Brief | Express the lines below as a Markdown table with the columns Row and Line, numbering each row and omitting blank lines. Leave the pictures out of the table.

Start Material for this task

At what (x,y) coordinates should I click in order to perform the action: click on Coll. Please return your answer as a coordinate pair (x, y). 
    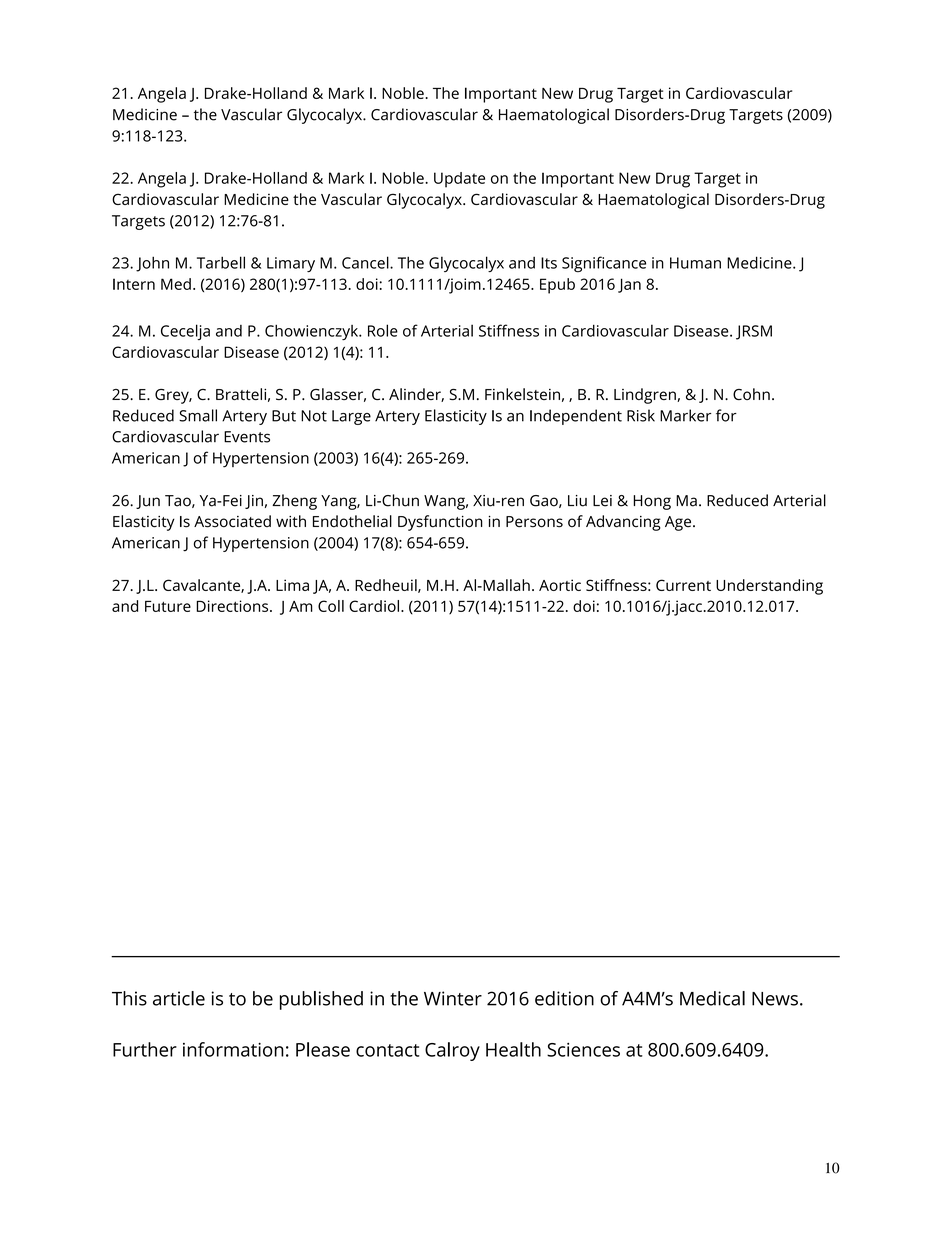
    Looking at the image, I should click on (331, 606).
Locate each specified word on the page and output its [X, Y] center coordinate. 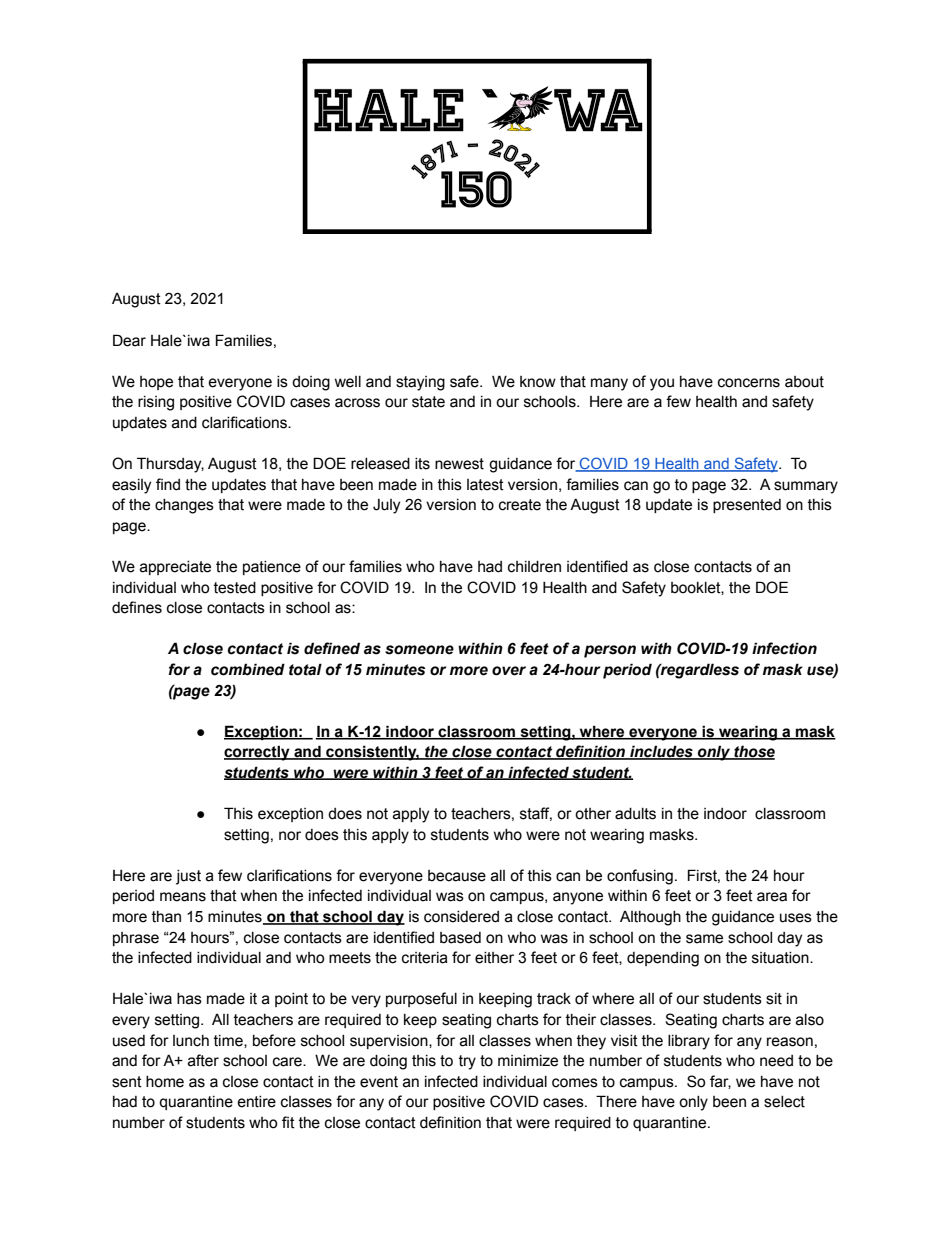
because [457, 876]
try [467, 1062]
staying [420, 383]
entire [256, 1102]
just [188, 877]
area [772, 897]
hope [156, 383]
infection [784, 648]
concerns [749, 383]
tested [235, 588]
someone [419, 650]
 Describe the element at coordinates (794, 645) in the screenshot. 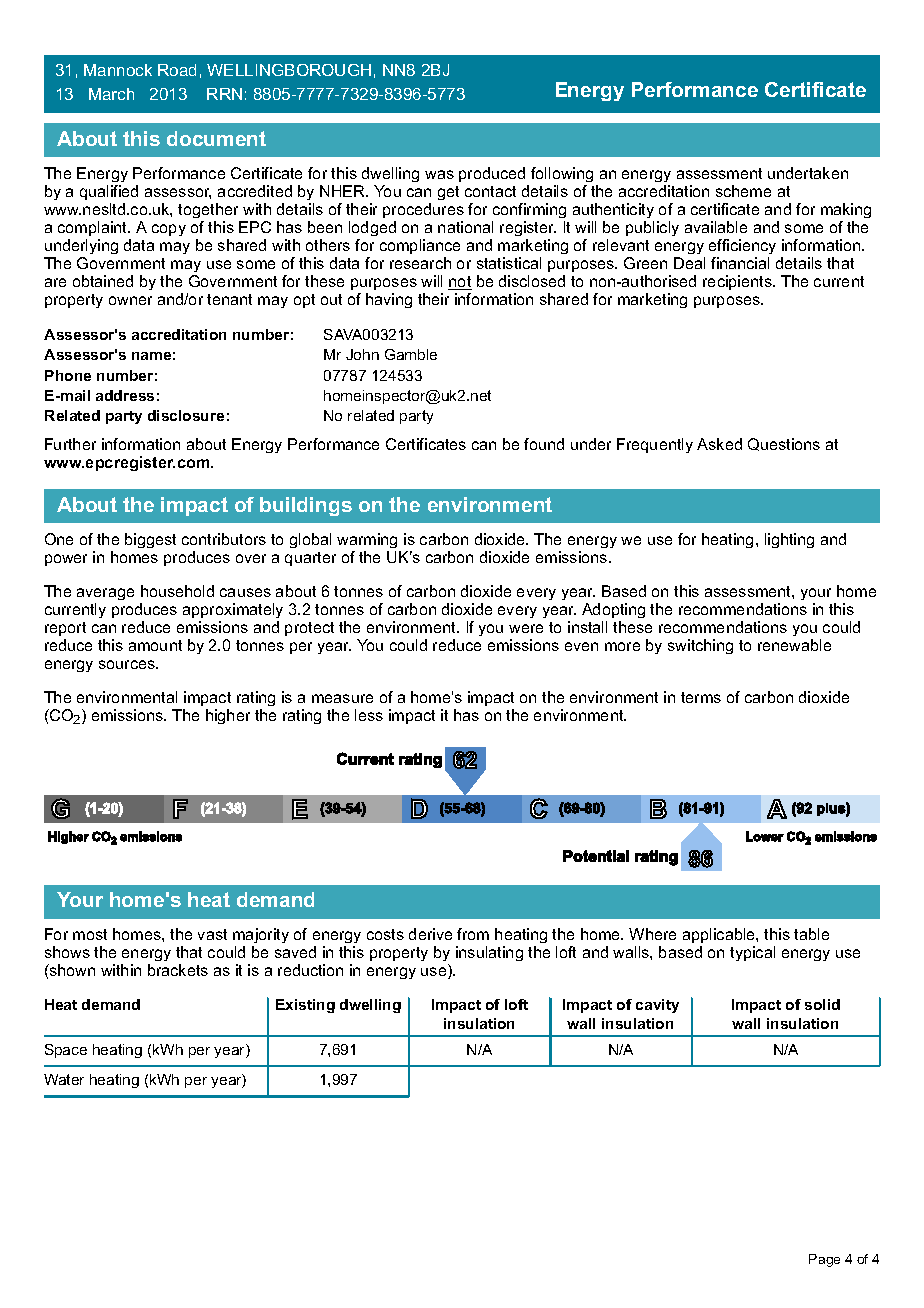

End Material for this task

Answer to the problem |
| Row | Line |
|---|---|
| 1 | At what (x,y) coordinates should I click in order to perform the action: click on Coll. Please return your answer as a coordinate pair (x, y).  |
| 2 |     Looking at the image, I should click on (331, 606). |
| 3 | Locate each specified word on the page and output its [X, Y] center coordinate.  |
| 4 | because [457, 876] |
| 5 | try [467, 1062] |
| 6 | staying [420, 383] |
| 7 | entire [256, 1102] |
| 8 | just [188, 877] |
| 9 | area [772, 897] |
| 10 | hope [156, 383] |
| 11 | infection [784, 648] |
| 12 | concerns [749, 383] |
| 13 | tested [235, 588] |
| 14 | someone [419, 650] |
| 15 |  Describe the element at coordinates (794, 645) in the screenshot.  |